- What the task asks -
Your answer must be an exact repetition of every record.
[Data excerpts]
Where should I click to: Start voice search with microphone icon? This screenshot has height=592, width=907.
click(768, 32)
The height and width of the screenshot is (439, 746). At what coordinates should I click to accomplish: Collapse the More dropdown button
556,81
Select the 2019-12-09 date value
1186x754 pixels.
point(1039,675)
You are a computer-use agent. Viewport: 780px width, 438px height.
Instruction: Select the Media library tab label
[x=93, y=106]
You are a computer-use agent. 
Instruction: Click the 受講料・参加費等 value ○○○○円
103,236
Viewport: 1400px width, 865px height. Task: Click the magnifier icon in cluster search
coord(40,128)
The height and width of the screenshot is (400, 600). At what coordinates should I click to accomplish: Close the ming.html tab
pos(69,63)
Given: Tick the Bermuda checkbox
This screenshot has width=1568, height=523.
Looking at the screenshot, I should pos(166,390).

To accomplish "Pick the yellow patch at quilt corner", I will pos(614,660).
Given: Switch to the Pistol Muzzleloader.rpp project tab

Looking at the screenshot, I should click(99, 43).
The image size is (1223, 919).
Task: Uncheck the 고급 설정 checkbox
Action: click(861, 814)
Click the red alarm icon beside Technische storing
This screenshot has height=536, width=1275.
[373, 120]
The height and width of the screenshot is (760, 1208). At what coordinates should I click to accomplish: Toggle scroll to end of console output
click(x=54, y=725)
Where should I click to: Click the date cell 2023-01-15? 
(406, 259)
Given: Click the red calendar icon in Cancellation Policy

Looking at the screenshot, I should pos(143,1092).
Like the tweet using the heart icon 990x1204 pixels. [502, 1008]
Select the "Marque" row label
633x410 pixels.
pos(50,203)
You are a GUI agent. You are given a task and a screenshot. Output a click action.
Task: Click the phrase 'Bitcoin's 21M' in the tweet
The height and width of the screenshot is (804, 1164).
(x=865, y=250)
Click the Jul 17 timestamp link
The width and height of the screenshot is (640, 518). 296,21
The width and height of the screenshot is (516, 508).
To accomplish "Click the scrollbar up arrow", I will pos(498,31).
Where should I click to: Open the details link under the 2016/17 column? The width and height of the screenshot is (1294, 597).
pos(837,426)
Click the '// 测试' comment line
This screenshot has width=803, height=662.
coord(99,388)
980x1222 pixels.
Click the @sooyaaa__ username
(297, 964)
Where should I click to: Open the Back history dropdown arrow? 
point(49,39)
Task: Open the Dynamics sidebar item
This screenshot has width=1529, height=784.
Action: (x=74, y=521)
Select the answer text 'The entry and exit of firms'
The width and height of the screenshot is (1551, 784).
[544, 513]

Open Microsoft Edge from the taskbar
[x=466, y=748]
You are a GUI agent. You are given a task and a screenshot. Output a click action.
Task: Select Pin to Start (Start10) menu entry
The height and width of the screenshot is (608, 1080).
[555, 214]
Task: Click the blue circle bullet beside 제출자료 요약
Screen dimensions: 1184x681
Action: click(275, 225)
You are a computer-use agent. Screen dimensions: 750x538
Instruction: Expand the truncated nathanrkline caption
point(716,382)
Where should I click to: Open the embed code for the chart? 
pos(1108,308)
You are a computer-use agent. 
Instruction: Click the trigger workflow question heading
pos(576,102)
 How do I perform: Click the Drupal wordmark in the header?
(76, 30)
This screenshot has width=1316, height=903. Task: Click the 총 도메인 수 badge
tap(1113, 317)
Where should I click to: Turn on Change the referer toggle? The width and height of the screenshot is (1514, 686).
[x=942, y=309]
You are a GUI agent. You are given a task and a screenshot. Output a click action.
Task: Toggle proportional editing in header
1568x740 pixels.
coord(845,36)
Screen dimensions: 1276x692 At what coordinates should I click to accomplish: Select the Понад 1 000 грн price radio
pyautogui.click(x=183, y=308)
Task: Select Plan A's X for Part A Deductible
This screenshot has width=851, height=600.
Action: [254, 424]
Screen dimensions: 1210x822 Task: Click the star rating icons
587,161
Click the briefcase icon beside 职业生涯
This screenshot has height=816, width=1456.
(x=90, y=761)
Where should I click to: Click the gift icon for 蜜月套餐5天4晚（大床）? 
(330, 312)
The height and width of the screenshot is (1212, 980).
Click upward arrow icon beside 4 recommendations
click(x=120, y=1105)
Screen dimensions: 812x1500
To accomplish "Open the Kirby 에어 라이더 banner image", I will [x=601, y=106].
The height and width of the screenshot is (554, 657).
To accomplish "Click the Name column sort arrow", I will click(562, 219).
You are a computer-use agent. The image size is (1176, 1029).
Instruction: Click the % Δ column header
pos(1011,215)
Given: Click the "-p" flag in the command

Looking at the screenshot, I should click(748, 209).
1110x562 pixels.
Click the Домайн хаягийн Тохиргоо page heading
[/Data excerpts]
- Output -
Where should I click to: Start voice search with microphone icon? This screenshot has height=592, width=907.
click(768, 32)
The height and width of the screenshot is (439, 746). At what coordinates should I click to accomplish: Collapse the More dropdown button
556,81
Select the 2019-12-09 date value
1186x754 pixels.
point(1039,675)
You are a computer-use agent. Viewport: 780px width, 438px height.
Instruction: Select the Media library tab label
[x=93, y=106]
You are a computer-use agent. 
Instruction: Click the 受講料・参加費等 value ○○○○円
103,236
Viewport: 1400px width, 865px height. Task: Click the magnifier icon in cluster search
coord(40,128)
The height and width of the screenshot is (400, 600). At what coordinates should I click to accomplish: Close the ming.html tab
pos(69,63)
Given: Tick the Bermuda checkbox
This screenshot has width=1568, height=523.
Looking at the screenshot, I should pos(166,390).

To accomplish "Pick the yellow patch at quilt corner", I will pos(614,660).
Given: Switch to the Pistol Muzzleloader.rpp project tab

Looking at the screenshot, I should click(99, 43).
The image size is (1223, 919).
Task: Uncheck the 고급 설정 checkbox
Action: click(861, 814)
Click the red alarm icon beside Technische storing
This screenshot has height=536, width=1275.
[373, 120]
The height and width of the screenshot is (760, 1208). At what coordinates should I click to accomplish: Toggle scroll to end of console output
click(x=54, y=725)
Where should I click to: Click the date cell 2023-01-15? 
(406, 259)
Given: Click the red calendar icon in Cancellation Policy

Looking at the screenshot, I should pos(143,1092).
Like the tweet using the heart icon 990x1204 pixels. [502, 1008]
Select the "Marque" row label
633x410 pixels.
pos(50,203)
You are a GUI agent. You are given a task and a screenshot. Output a click action.
Task: Click the phrase 'Bitcoin's 21M' in the tweet
The height and width of the screenshot is (804, 1164).
(x=865, y=250)
Click the Jul 17 timestamp link
The width and height of the screenshot is (640, 518). 296,21
The width and height of the screenshot is (516, 508).
To accomplish "Click the scrollbar up arrow", I will pos(498,31).
Where should I click to: Open the details link under the 2016/17 column? The width and height of the screenshot is (1294, 597).
pos(837,426)
Click the '// 测试' comment line
This screenshot has width=803, height=662.
coord(99,388)
980x1222 pixels.
Click the @sooyaaa__ username
(297, 964)
Where should I click to: Open the Back history dropdown arrow? 
point(49,39)
Task: Open the Dynamics sidebar item
This screenshot has width=1529, height=784.
Action: (x=74, y=521)
Select the answer text 'The entry and exit of firms'
The width and height of the screenshot is (1551, 784).
[544, 513]

Open Microsoft Edge from the taskbar
[x=466, y=748]
You are a GUI agent. You are given a task and a screenshot. Output a click action.
Task: Select Pin to Start (Start10) menu entry
The height and width of the screenshot is (608, 1080).
[555, 214]
Task: Click the blue circle bullet beside 제출자료 요약
Screen dimensions: 1184x681
Action: click(275, 225)
You are a computer-use agent. Screen dimensions: 750x538
Instruction: Expand the truncated nathanrkline caption
point(716,382)
Where should I click to: Open the embed code for the chart? 
pos(1108,308)
You are a computer-use agent. 
Instruction: Click the trigger workflow question heading
pos(576,102)
 How do I perform: Click the Drupal wordmark in the header?
(76, 30)
This screenshot has width=1316, height=903. Task: Click the 총 도메인 수 badge
tap(1113, 317)
Where should I click to: Turn on Change the referer toggle? The width and height of the screenshot is (1514, 686).
[x=942, y=309]
You are a GUI agent. You are given a task and a screenshot. Output a click action.
Task: Toggle proportional editing in header
1568x740 pixels.
coord(845,36)
Screen dimensions: 1276x692 At what coordinates should I click to accomplish: Select the Понад 1 000 грн price radio
pyautogui.click(x=183, y=308)
Task: Select Plan A's X for Part A Deductible
This screenshot has width=851, height=600.
Action: [254, 424]
Screen dimensions: 1210x822 Task: Click the star rating icons
587,161
Click the briefcase icon beside 职业生涯
This screenshot has height=816, width=1456.
(x=90, y=761)
Where should I click to: Click the gift icon for 蜜月套餐5天4晚（大床）? 
(330, 312)
The height and width of the screenshot is (1212, 980).
Click upward arrow icon beside 4 recommendations
click(x=120, y=1105)
Screen dimensions: 812x1500
To accomplish "Open the Kirby 에어 라이더 banner image", I will [x=601, y=106].
The height and width of the screenshot is (554, 657).
To accomplish "Click the Name column sort arrow", I will click(562, 219).
You are a computer-use agent. The image size is (1176, 1029).
Instruction: Click the % Δ column header
pos(1011,215)
Given: Click the "-p" flag in the command

Looking at the screenshot, I should click(748, 209).
1110x562 pixels.
Click the Домайн хаягийн Тохиргоо page heading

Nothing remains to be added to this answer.